In order to ensure that the structure of the mixture-A didn’t change after the cycle tests, XRD patterns and cooling curves before and after experiencing 200 melting-freezing cycles were measured. It can be seen from Figure 10a that the XRD patterns before and after the tests are almost the same, suggesting that the mixture-A has good structure stability. Moreover, the cooling curves of the mixture-A before and after the test almost coincide with each other (Figure 10b). It is revealed that the MgCl2·6H2O-NH4Al(SO4)2·12H2O mixture possesses excellent thermal reliability, making it show great potentials for practical applications. In addition, the material expansion experiment result shows that the mixture A has no significant volume change before and after the phase change (Figure 10c).

3. Materials and Methods

3.1. Materials and Reagents

Magnesium chloride hexahydrate (MgCl2·6H2O, AR), aluminum ammonium sulfate dodecahydrate (NH4Al(SO4)2·12H2O, AR) and aluminum potassium sulfate dodecahydrate (KAl(SO4)2·12H2O, AR) were purchased from Guangzhou Chemical Reagent Factory (Guangzhou, China).

3.2. Sample Preparation

3.2.1. MgCl2·6H2O-NH4Al(SO4)2·12H2O Mixtures

A series of MgCl2·6H2O-NH4Al(SO4)2·12H2O mixtures with different mass fractions of MgCl2·6H2O were prepared for determining the mixture composition of MgCl2·6H2O and NH4Al(SO4)2·12H2O. The experimental steps are as follows: Firstly, the MgCl2·6H2O and NH4Al(SO4)2·12H2O were weighed and placed in a reagent bottle. After simply stirring the two hydrated salts, the mixture was heated to 85 °C and maintained for 3 h. Then, intermittent stirring was used to ensure uniform mixing of the two hydrated salts during heating process. Finally, the solution was cooled at room temperature to obtain a MgCl2·6H2O-NH4Al(SO4)2·12H2O mixture.

3.2.2. MgCl2·6H2O-KAl(SO4)2·12H2O Mixtures

In order to determine the optimum content of MgCl2·6H2O, a series of mixtures with different proportions of MgCl2·6H2O and KAl(SO4)2·12H2O were prepared.
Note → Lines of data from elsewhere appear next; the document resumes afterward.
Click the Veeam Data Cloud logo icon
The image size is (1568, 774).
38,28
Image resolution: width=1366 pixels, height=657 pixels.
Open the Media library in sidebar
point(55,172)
The experimental steps are same as that for preparing MgCl2·6H2O-NH4Al(SO4)2·12H2O mixture.

3.3. Characterization

The phase change temperature and latent heat of the samples were measured using a differential scanning calorimeter (DSC, DSC Q20, TA Instruments, New Castle, DE, USA). For DSC measurements, 5–10 mg for every sample was sealed in an aluminum pan and heated from 30 °C to 100 °C at a heating rate of 5 °C/min under a constant stream of nitrogen at a flow rate of 50 mL/min.
The structure of the sample was characterized by an X-ray diffraction (XRD, D8-ADVANCE, Bruker, Bruker, Billerica, MA, USA) using Cu Kα radiation (λ = 1.5406 Å). Diffraction patterns of the mixture were collected in the 2θ ranges from 10° to 80°.
The changes in morphology and microstructure the sample during crystallization were observed by using a polarization microscope (Observer.A1, Zeiss, Oberkochen, Germany). 30–50 mg of each sample was put on the glass slide to experience a temperature change from 90 °C to 25 °C.
In order to investigate the thermal stability of the mixture, the thermal gravimetric analysis of the samples were conducted by a thermoanalyzer instrument (TGA, STA409PC, Netzsch, Waldkraiburg, Germany). Each sample (8–12 mg) was placed in an alumina crucible and then heated from 30 to 400 °C at a heating rate of 10 °C/min under a constant stream of nitrogen at a flow rate of 100 mL/min.
The thermal reliability of the mixture was tested by using the High-low temperature (alternate) humid heat test chamber (TH300, Shanghai Yiheng Scientific Instrument Co., Ltd., Shanghai, China). Before the melting-freezing cycle test, the mixture was sealed in a reagent bottle to avoid water loss. To ensure the reproducibility of experimental result, five samples (20~25 mg) were prepared for testing under the same cycle test conditions. The melting-freezing cycle experiment was carried out as following process: At first, the chamber was heated from room temperature to 80 °C at a rate of 5 °C/min. Then, the five samples were heated at 80 °C for 60 min to completely melt the mixture. After that, the chamber temperature decreased to 30 °C at a rate of 5 °C/min. Finally, the samples completely solidified after cooling 60 min at 30 °C. After repeating 200 cycles melting-freezing experiments, the samples were characterized by DSC and XRD to study the thermal reliability.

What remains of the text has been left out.